● GIVEN TASK:
Output the part of the SkyPilot passage that starts with "Our evaluation led" and ends after "without additional setup.", word for word.

● PASSAGE:

Our evaluation led us to SkyPilot, an open-source cloud AI system from UC Berkeley (the same institution produced a line of successful infra projects like Spark and Ray). SkyPilot appealed to us due to its simplicity, native multi-region and multicloud support, and open-source nature.

Our initial evaluation with the system found that it checked our stringent requirements:

Low effort to get started: We found that the system requires minimal setup effort:

  • Our team members already have proper cloud credentials set up in their work machines, and after pip installation SkyPilot works out of the box: it directly uses those credentials to launch jobs/clusters on the cloud without additional setup.
  • More importantly, the framework required almost no code change to our AI codebase to get them running in the cloud (unlike the opinionated frameworks mentioned above). This makes it very appealing due to the urgent timeline of this migration effort.

Because of these properties, our very first trial—training a computer vision model—was successfully onboarded within a day.

Compute and data stay in our private cloud environment: One of our key requirements is to ensure the security of our code and data in the cloud. SkyPilot checks these requirements by keeping both our compute instances (VMs) and our datasets (now stored in object storage buckets) entirely in our own cloud account. For even stricter protection, we configure it to assign private IPs only to all VMs, ensuring they are not reachable via the public Internet.

Covariant's AI stack on the cloud, powered by SkyPilot

Our new cloud AI stack. AI users self serve by launching their own development VMs or jobs via SkyPilot. The infra team controls the environment by using Terraform to set up users, permissions, VPCs, regions, and other administration settings (one-time effort).

● DATA:

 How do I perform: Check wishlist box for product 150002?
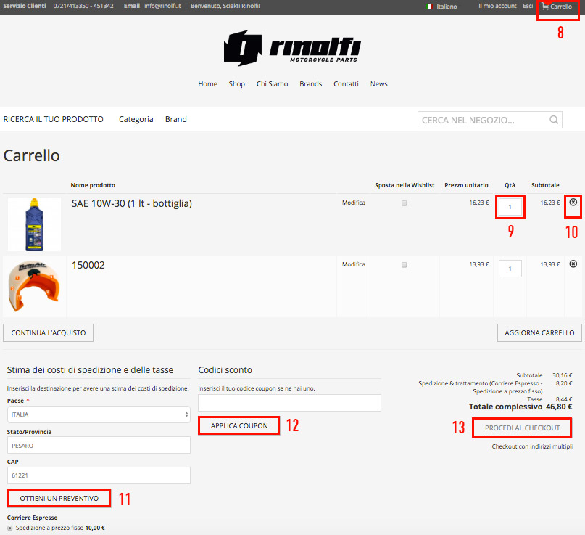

● RESULT OF THIS EXERCISE:
Our evaluation led us to SkyPilot, an open-source cloud AI system from UC Berkeley (the same institution produced a line of successful infra projects like Spark and Ray). SkyPilot appealed to us due to its simplicity, native multi-region and multicloud support, and open-source nature.

Our initial evaluation with the system found that it checked our stringent requirements:

Low effort to get started: We found that the system requires minimal setup effort:

  • Our team members already have proper cloud credentials set up in their work machines, and after pip installation SkyPilot works out of the box: it directly uses those credentials to launch jobs/clusters on the cloud without additional setup.